> [Work instructions] Render every nonblank line of the rows below as one string in a JSON list, keeping the original order.

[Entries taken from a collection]
>> start

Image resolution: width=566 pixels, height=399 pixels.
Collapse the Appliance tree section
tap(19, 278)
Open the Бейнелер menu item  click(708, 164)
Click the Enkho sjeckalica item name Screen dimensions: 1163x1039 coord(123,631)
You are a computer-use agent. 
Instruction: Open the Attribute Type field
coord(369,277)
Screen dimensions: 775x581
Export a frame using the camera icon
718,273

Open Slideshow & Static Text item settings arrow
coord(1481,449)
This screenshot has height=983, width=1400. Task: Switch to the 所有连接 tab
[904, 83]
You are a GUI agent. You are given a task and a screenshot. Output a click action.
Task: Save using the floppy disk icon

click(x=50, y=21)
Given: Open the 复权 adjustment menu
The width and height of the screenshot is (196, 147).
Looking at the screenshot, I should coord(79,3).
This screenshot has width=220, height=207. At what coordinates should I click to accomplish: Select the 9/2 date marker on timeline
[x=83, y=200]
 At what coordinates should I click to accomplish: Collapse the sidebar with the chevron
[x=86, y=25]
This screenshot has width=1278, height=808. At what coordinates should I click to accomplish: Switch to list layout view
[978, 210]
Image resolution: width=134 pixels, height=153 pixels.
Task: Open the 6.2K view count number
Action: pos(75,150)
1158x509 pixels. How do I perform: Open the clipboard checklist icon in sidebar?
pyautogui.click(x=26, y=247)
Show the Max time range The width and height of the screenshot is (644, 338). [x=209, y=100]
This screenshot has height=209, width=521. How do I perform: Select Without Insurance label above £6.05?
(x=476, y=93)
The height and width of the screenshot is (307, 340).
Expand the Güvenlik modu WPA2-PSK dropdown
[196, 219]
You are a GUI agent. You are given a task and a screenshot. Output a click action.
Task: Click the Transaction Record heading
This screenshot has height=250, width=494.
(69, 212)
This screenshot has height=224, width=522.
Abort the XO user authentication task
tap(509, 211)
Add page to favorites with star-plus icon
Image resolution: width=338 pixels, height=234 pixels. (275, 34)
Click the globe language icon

>> end

> [Exercise result]
[
  "Image resolution: width=566 pixels, height=399 pixels.",
  "Collapse the Appliance tree section",
  "tap(19, 278)",
  "Open the Бейнелер menu item  click(708, 164)",
  "Click the Enkho sjeckalica item name Screen dimensions: 1163x1039 coord(123,631)",
  "You are a computer-use agent. ",
  "Instruction: Open the Attribute Type field",
  "coord(369,277)",
  "Screen dimensions: 775x581",
  "Export a frame using the camera icon",
  "718,273",
  "Open Slideshow & Static Text item settings arrow",
  "coord(1481,449)",
  "This screenshot has height=983, width=1400. Task: Switch to the 所有连接 tab",
  "[904, 83]",
  "You are a GUI agent. You are given a task and a screenshot. Output a click action.",
  "Task: Save using the floppy disk icon",
  "click(x=50, y=21)",
  "Given: Open the 复权 adjustment menu",
  "The width and height of the screenshot is (196, 147).",
  "Looking at the screenshot, I should coord(79,3).",
  "This screenshot has width=220, height=207. At what coordinates should I click to accomplish: Select the 9/2 date marker on timeline",
  "[x=83, y=200]",
  " At what coordinates should I click to accomplish: Collapse the sidebar with the chevron",
  "[x=86, y=25]",
  "This screenshot has width=1278, height=808. At what coordinates should I click to accomplish: Switch to list layout view",
  "[978, 210]",
  "Image resolution: width=134 pixels, height=153 pixels.",
  "Task: Open the 6.2K view count number",
  "Action: pos(75,150)",
  "1158x509 pixels. How do I perform: Open the clipboard checklist icon in sidebar?",
  "pyautogui.click(x=26, y=247)",
  "Show the Max time range The width and height of the screenshot is (644, 338). [x=209, y=100]",
  "This screenshot has height=209, width=521. How do I perform: Select Without Insurance label above £6.05?",
  "(x=476, y=93)",
  "The height and width of the screenshot is (307, 340).",
  "Expand the Güvenlik modu WPA2-PSK dropdown",
  "[196, 219]",
  "You are a GUI agent. You are given a task and a screenshot. Output a click action.",
  "Task: Click the Transaction Record heading",
  "This screenshot has height=250, width=494.",
  "(69, 212)",
  "This screenshot has height=224, width=522.",
  "Abort the XO user authentication task",
  "tap(509, 211)",
  "Add page to favorites with star-plus icon",
  "Image resolution: width=338 pixels, height=234 pixels. (275, 34)",
  "Click the globe language icon"
]